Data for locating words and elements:
□ □ □ □

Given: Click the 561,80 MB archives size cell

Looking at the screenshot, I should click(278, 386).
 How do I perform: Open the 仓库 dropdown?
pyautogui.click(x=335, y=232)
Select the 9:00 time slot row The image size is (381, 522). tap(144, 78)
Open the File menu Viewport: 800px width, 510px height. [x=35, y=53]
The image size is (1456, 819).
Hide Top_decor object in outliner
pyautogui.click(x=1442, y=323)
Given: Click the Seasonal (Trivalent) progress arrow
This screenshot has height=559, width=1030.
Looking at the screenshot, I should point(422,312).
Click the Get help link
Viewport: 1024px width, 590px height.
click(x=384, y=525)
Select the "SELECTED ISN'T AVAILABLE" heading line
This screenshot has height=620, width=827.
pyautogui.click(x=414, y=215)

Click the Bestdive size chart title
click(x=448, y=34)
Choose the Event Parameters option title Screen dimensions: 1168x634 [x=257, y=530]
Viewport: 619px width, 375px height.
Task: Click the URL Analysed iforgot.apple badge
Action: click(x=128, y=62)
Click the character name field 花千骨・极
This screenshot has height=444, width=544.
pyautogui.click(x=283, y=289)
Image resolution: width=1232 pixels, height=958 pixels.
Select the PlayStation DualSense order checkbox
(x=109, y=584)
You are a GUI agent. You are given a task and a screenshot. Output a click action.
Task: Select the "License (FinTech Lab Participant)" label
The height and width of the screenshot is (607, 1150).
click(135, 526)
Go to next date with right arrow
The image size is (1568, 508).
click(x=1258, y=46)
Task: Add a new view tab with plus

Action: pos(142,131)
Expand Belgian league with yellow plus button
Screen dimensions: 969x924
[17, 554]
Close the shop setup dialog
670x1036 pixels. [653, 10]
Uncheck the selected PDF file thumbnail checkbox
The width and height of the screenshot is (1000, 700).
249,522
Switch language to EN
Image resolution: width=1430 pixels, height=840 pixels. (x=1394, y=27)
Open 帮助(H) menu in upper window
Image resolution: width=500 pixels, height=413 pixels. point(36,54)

□ □ □ □

REQUEST: Arrange the nonblank lines of these items into a Markdown table with the columns "Row" and "Line," numbering each row.

TASK SOLUTION:
| Row | Line |
|---|---|
| 1 | Given: Click the 561,80 MB archives size cell |
| 2 | Looking at the screenshot, I should click(278, 386). |
| 3 |  How do I perform: Open the 仓库 dropdown? |
| 4 | pyautogui.click(x=335, y=232) |
| 5 | Select the 9:00 time slot row The image size is (381, 522). tap(144, 78) |
| 6 | Open the File menu Viewport: 800px width, 510px height. [x=35, y=53] |
| 7 | The image size is (1456, 819). |
| 8 | Hide Top_decor object in outliner |
| 9 | pyautogui.click(x=1442, y=323) |
| 10 | Given: Click the Seasonal (Trivalent) progress arrow |
| 11 | This screenshot has height=559, width=1030. |
| 12 | Looking at the screenshot, I should point(422,312). |
| 13 | Click the Get help link |
| 14 | Viewport: 1024px width, 590px height. |
| 15 | click(x=384, y=525) |
| 16 | Select the "SELECTED ISN'T AVAILABLE" heading line |
| 17 | This screenshot has height=620, width=827. |
| 18 | pyautogui.click(x=414, y=215) |
| 19 | Click the Bestdive size chart title |
| 20 | click(x=448, y=34) |
| 21 | Choose the Event Parameters option title Screen dimensions: 1168x634 [x=257, y=530] |
| 22 | Viewport: 619px width, 375px height. |
| 23 | Task: Click the URL Analysed iforgot.apple badge |
| 24 | Action: click(x=128, y=62) |
| 25 | Click the character name field 花千骨・极 |
| 26 | This screenshot has height=444, width=544. |
| 27 | pyautogui.click(x=283, y=289) |
| 28 | Image resolution: width=1232 pixels, height=958 pixels. |
| 29 | Select the PlayStation DualSense order checkbox |
| 30 | (x=109, y=584) |
| 31 | You are a GUI agent. You are given a task and a screenshot. Output a click action. |
| 32 | Task: Select the "License (FinTech Lab Participant)" label |
| 33 | The height and width of the screenshot is (607, 1150). |
| 34 | click(135, 526) |
| 35 | Go to next date with right arrow |
| 36 | The image size is (1568, 508). |
| 37 | click(x=1258, y=46) |
| 38 | Task: Add a new view tab with plus |
| 39 | Action: pos(142,131) |
| 40 | Expand Belgian league with yellow plus button |
| 41 | Screen dimensions: 969x924 |
| 42 | [17, 554] |
| 43 | Close the shop setup dialog |
| 44 | 670x1036 pixels. [653, 10] |
| 45 | Uncheck the selected PDF file thumbnail checkbox |
| 46 | The width and height of the screenshot is (1000, 700). |
| 47 | 249,522 |
| 48 | Switch language to EN |
| 49 | Image resolution: width=1430 pixels, height=840 pixels. (x=1394, y=27) |
| 50 | Open 帮助(H) menu in upper window |
| 51 | Image resolution: width=500 pixels, height=413 pixels. point(36,54) |